Je donne à ladite Cécile la moitié de mon linge et hardes à mon usage et l'autre moitié sera distribuée entre tous les autres domestiques.
Je nomme pour mon héritière universelle ma fille Marie Elizabeth issue de mon légitime mariage avec feu demoiselle Marie Madeleine Quenèl.
Je nomme pour tuteur à ma dite fille la personne de M Denis Gérard de Porniou aide major général des milices, habitant en ce quartier et pour subrogé tuteur Mr Ambroise Gonin aussi habitant en ce quartier.

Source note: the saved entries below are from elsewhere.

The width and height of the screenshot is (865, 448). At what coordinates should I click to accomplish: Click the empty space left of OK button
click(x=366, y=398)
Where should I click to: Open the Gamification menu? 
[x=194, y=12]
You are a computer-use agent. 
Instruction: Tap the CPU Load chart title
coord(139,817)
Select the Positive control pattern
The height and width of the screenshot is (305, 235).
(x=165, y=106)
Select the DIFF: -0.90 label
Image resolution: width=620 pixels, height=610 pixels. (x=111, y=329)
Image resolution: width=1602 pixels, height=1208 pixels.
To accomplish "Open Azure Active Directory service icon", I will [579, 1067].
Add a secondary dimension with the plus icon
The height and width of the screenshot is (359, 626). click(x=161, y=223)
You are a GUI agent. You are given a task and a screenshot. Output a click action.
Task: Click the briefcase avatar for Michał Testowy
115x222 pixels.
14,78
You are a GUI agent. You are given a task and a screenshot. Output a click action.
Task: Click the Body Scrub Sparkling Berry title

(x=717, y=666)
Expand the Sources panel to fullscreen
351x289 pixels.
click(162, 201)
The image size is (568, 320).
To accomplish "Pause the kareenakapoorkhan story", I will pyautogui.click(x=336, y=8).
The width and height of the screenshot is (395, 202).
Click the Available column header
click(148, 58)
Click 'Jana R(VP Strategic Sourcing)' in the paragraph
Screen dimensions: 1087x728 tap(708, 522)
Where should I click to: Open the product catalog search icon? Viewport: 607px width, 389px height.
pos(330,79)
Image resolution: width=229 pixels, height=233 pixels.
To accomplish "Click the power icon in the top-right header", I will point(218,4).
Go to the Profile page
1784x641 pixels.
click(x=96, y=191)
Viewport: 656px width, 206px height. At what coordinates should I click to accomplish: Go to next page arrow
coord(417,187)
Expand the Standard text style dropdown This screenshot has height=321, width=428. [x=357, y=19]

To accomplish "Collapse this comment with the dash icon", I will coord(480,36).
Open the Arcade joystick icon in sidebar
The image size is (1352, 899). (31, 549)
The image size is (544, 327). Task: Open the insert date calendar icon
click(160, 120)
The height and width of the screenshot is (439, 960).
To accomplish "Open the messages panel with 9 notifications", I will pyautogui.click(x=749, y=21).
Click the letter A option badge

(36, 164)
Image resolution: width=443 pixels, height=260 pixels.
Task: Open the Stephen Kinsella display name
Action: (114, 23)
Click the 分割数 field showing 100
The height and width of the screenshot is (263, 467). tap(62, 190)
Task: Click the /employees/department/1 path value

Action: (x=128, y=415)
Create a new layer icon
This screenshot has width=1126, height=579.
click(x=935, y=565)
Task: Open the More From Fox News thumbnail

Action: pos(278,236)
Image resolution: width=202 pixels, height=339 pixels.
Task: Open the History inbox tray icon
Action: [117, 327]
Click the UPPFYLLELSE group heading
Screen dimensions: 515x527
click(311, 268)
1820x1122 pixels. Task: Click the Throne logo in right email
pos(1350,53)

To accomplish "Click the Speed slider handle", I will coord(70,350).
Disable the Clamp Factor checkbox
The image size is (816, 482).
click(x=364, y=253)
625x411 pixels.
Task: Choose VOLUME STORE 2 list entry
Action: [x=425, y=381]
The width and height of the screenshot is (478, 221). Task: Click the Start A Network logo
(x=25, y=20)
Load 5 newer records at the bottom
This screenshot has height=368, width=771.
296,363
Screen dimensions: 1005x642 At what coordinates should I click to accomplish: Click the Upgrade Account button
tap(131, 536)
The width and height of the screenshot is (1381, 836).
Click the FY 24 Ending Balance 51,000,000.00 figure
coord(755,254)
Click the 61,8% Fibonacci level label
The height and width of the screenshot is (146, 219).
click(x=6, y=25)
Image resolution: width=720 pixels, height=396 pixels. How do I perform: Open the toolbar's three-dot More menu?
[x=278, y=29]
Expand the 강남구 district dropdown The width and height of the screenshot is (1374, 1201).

Lesquels je prie vouloir bien accepter cette charge en reconnaissance de l'amitié qu’ils m'ont toujours porté ; substituant mondit Gérard de Pourniou tuteur de ma fille et autant que de besoin, à la procuration qui m'a été donnée par mon frère de Castelpers et Dame Angélique Geneviève Quenèl son épouse par acte en rapport de M Galent notaire à Rieux en date du 22 [ ? ] 1743 pour la régie de ses biens indivis avec les miens et ceux de ma fille.
Je nomme pour mon éxécuteur testamentaire la personne de Mr Labarrière le priant de bien vouloir me rendre ce service. »
Ce fut ainsi fait dicté et nommé de mot à mot par les dit testateur à nous notaire en présence des dits témoins lu et relu au dit testateur lequel apres l'avoir définitivement ouy a dit que c'est son testament et ordonnance de dernière volonté lequel il veut et entend être exécuté selon la somme et teneur ... tout autre testament, codicille ou donation à cause de mort qu'il aurait pu faire avant le present auquel seul il s'arrette et que si le présent ne peut valoir comme testament il vaille comme codicille.
Fait et passé en la chambre où le dit testateur est retenu malade ledit jour sept septembre 1747 au mâtin en présence de Mr François Trihit officier de milice et Pierre Watelin habitant en ce quartier témoins requis qui ont signes avec ledit testateur et nous notaire ainsi signé à la minutte Chr D Vivies imparfaitement.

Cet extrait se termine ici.